> Exercise prompt: Here the job is to transcribe only the lines from the one containing "Task: Open the TILLVERKARE menu" through the last line below, exactly as written; please leave out pictures.

> Data for analysis:

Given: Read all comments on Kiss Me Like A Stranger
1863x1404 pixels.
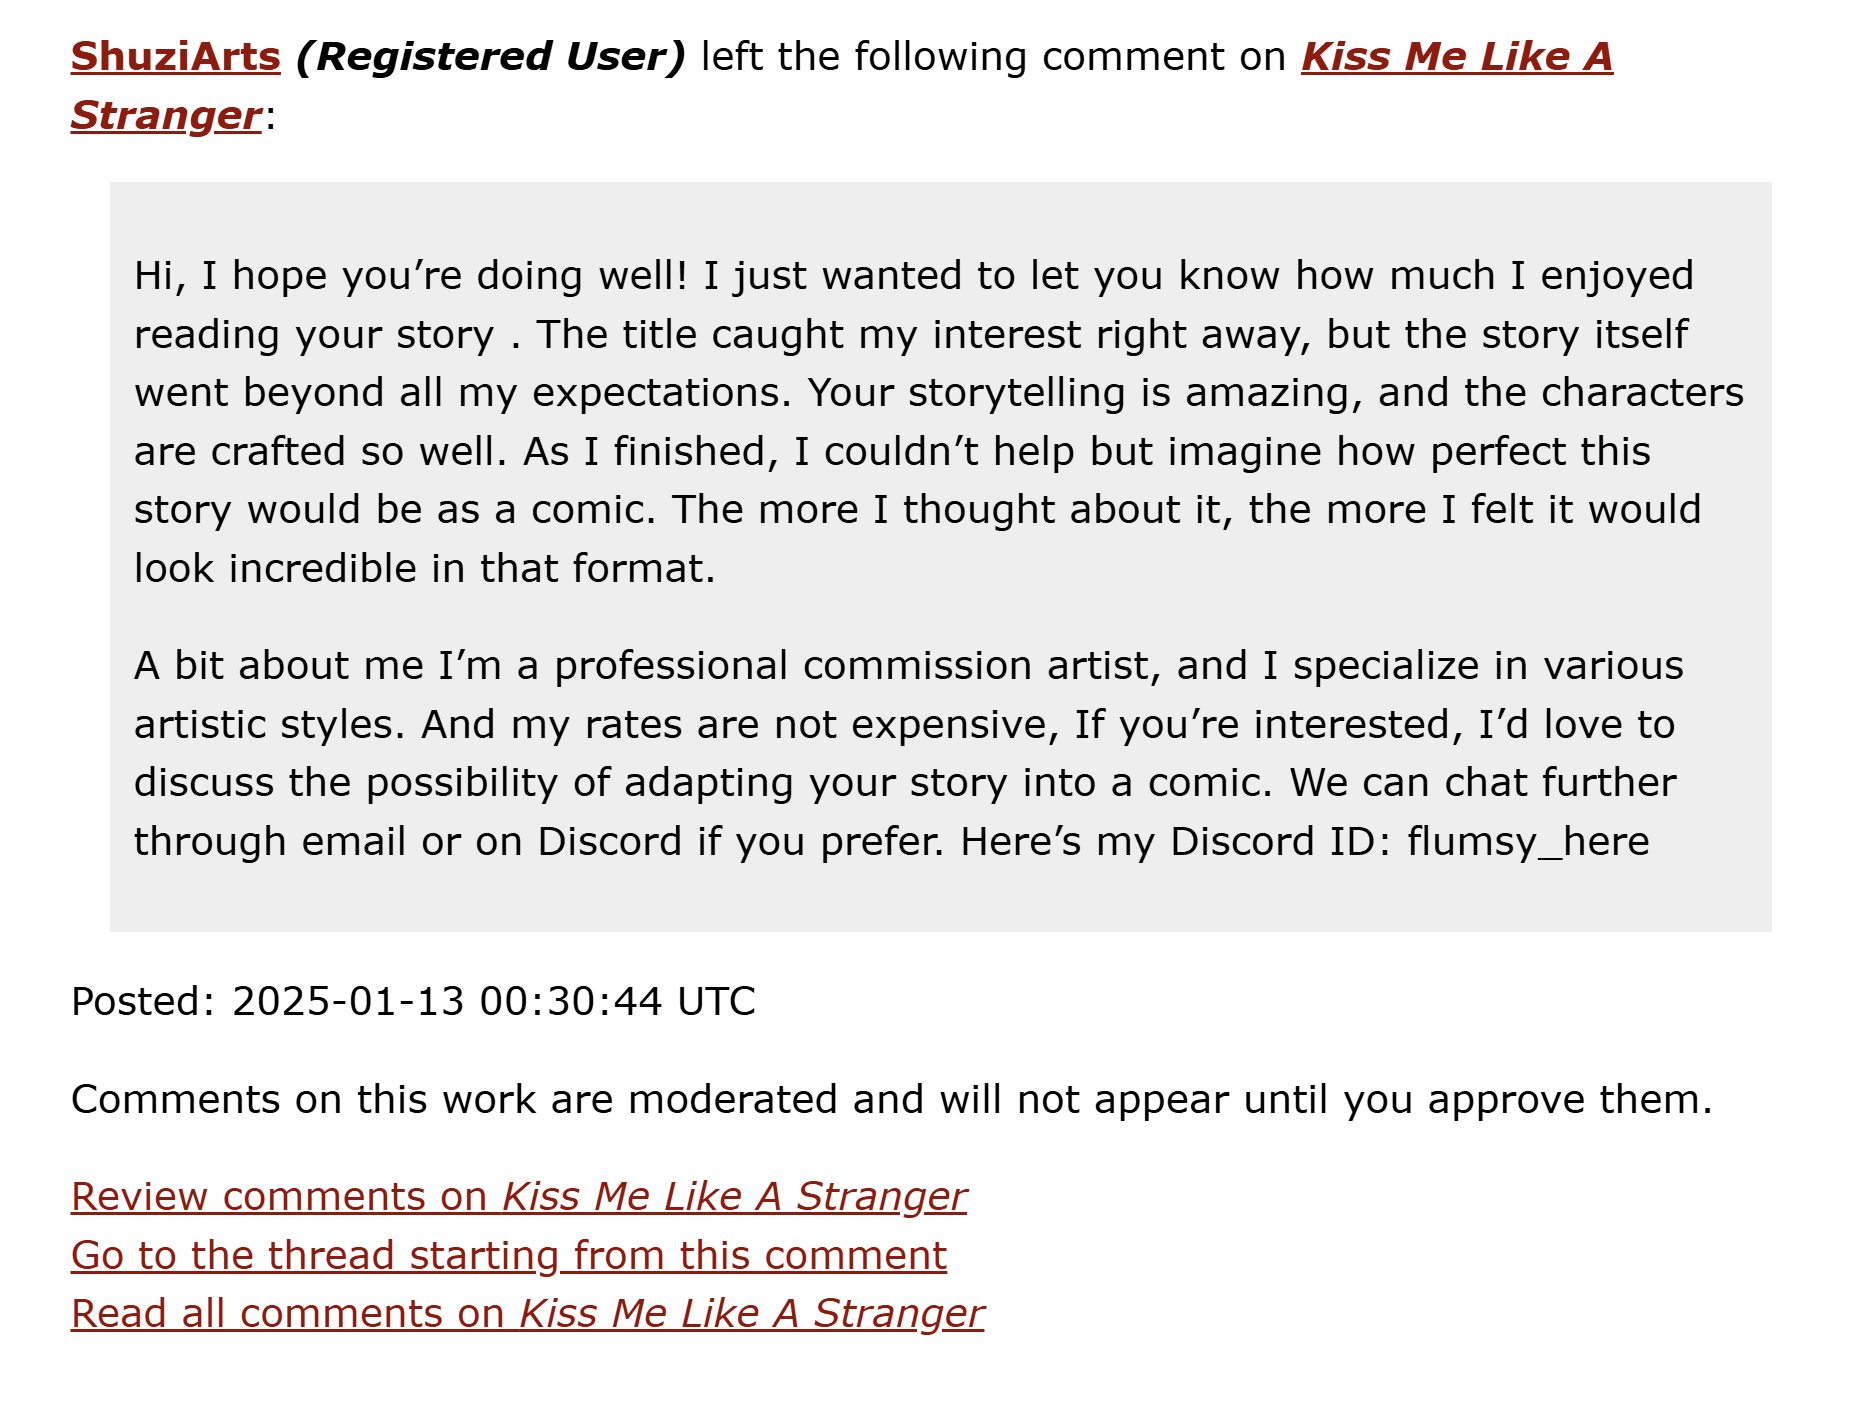Looking at the screenshot, I should pos(527,1314).
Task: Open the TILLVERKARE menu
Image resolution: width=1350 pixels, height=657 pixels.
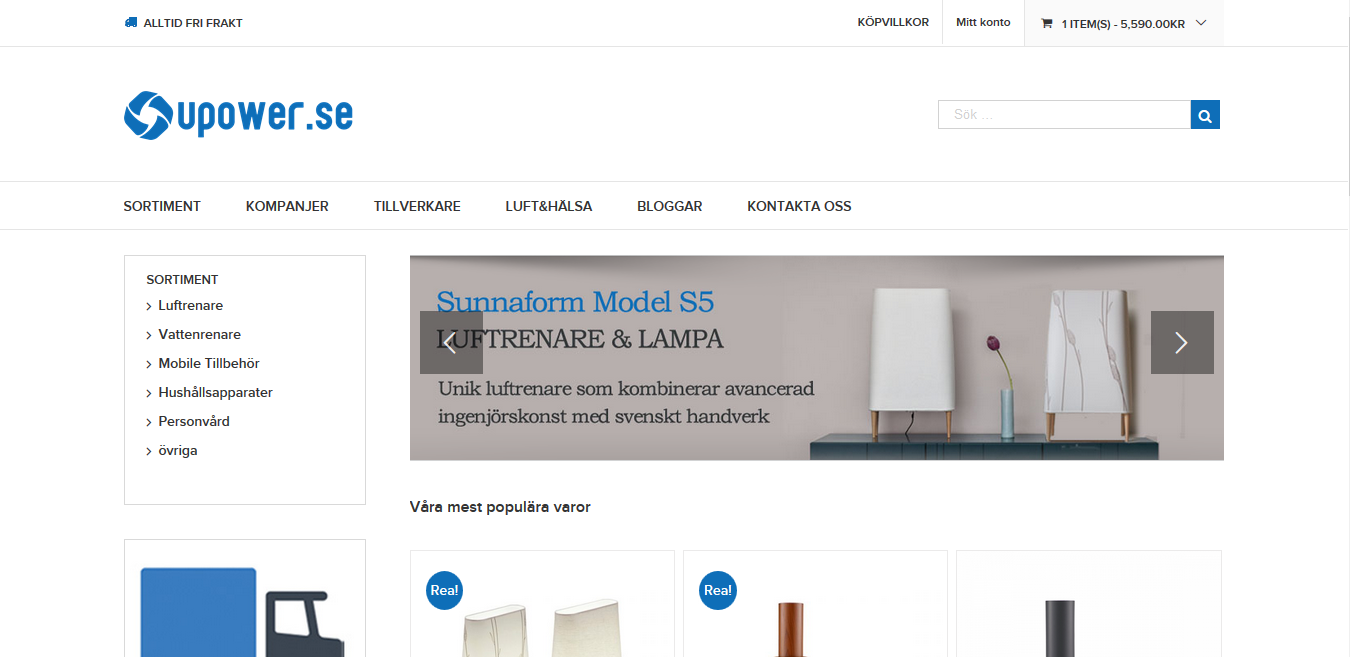Action: point(417,206)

> Task result:
Task: Open the TILLVERKARE menu
Image resolution: width=1350 pixels, height=657 pixels.
Action: point(417,206)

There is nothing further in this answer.